Thursday, April 19, 2012

Location of ibérico secreto cut of Pork

There still seems to be much confusion out there about the exact location of the pork secreto cut. Count me still as one of the confused. I'm still not sure exactly where the cut comes from, I guess I just don't have a good enough working knowledge of porcine anatomy. But in response to some recent interest in the comments of my earlier post about secreto, I decide to do some more sleuthing. I've heard multiple descriptions of the location: hidden beneath belly fat, skirt steak, under the shoulder blade next to the ribs, between the shoulder, ribs and fatback,  and more. I don't know if they are describing the same thing, if some are wrong, or alternatively if there are two different cuts both referred to as the same name, eg sweetbreads can be either thymus or pancreas. My guess is that it's just difficult to describe and most are talking about the same thing. I did find this chart (in flash) which provides another clue, and I believe that since pork belly does wrap up the side of the hog to cover the ribs, that describing it as under the belly and behind the rib might both be correct.
In any case, by pure coincidence of timing, Florence Fabricant just put out a story about where to get your hands on some of this exquisite fresh ibérico, either shipped to your home or dining out in NY, although she calls it skirt steak and not secreto. You can buy it at la tienda, Wagshal's, or NickyUSA. I've got some in my freezer waiting for weekend BBQ weather to grace us.

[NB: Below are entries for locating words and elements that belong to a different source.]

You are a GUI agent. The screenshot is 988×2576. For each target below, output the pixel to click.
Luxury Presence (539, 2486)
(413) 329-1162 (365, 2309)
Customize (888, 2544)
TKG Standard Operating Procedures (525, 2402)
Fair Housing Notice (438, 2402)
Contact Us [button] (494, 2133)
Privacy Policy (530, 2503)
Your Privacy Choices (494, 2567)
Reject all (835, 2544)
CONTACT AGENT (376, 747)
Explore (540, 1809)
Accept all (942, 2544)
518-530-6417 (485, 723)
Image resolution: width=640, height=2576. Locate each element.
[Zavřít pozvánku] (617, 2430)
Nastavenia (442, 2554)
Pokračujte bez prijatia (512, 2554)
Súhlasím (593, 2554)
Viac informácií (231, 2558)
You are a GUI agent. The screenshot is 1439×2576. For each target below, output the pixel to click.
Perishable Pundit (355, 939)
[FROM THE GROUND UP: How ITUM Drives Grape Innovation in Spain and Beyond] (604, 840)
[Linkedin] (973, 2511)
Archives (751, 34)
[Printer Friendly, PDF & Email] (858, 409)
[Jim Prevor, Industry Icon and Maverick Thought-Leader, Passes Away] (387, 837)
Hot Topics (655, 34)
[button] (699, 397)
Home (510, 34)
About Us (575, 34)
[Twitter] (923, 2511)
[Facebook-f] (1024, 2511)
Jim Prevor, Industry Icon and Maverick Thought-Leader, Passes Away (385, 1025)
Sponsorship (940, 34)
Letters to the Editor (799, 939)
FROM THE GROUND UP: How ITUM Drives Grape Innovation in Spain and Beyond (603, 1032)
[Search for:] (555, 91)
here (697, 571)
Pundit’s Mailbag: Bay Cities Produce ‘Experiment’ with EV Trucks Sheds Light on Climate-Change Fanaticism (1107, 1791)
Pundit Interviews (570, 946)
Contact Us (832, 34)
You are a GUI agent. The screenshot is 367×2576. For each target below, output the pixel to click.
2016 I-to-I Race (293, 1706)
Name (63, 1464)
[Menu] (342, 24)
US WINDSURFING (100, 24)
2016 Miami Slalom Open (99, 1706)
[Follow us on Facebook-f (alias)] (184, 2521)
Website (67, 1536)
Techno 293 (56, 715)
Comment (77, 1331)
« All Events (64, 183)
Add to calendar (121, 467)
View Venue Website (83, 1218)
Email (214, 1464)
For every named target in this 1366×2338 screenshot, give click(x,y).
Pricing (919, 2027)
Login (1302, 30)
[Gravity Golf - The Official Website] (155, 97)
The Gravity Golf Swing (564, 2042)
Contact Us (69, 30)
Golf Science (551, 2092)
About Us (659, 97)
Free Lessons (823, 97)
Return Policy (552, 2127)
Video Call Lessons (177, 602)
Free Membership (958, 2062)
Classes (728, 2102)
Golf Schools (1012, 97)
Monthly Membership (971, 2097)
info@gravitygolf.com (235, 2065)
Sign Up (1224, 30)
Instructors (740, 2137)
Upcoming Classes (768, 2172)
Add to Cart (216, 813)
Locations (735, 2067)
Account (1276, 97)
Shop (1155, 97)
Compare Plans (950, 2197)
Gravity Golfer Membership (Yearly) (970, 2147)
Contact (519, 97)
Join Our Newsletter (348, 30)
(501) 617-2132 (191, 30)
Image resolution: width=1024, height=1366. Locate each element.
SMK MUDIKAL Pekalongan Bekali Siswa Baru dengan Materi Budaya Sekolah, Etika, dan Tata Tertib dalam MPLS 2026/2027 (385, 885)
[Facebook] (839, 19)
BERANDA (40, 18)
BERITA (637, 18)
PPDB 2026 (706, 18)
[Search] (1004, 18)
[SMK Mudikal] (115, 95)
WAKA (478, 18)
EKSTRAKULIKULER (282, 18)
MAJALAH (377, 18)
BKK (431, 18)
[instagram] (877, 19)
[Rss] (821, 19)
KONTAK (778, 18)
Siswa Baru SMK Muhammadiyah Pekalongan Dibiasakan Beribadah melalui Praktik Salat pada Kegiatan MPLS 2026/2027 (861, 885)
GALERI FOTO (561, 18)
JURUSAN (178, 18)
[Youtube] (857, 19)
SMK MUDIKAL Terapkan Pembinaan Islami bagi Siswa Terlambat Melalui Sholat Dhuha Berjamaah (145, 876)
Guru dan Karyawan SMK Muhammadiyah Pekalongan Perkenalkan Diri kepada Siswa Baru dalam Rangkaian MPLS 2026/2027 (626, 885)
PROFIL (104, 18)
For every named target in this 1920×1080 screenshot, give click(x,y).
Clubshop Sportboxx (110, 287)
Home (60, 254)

If you want to dine out chef Chris DeLuna at la fonda del sol is currently offering three different cuts (pdf) of fresh ibérico, including the secreto. I'll probably try to get over there to check them out.
ibérico secreto at Tertulia

Seamus Mullen was also running it frequently as a blackboard special at his restaurant Tertulia, but it was a while back when I was last there.
http://www.embutidosfermin.com/pdfs/despiece.pdf
http://www.embutidosfermin.com/en/despiece.html

1 comment:

  1. I know this is a little old but my mother lived in Spain in the past couple years and my uncle opened a restaurant using this cut of pork. She said it dissolves in your mouth but has the consistency sort of like a fatback meets a pork shoulder. She believes it is the lining meet because there isn't a lot of it. She said it was expensive for being something people used to ignore. She said the popularity is almost of how tri-tip is huge now. Anyway I still haven't figured out exactly where it was and that could explain the secret name. Anyway... awesome article. If you're ever in Spain in Chiclana check out my uncles restaurant Rocka n Burger bar. Still a great awesome american Italian restaurant with good home based food.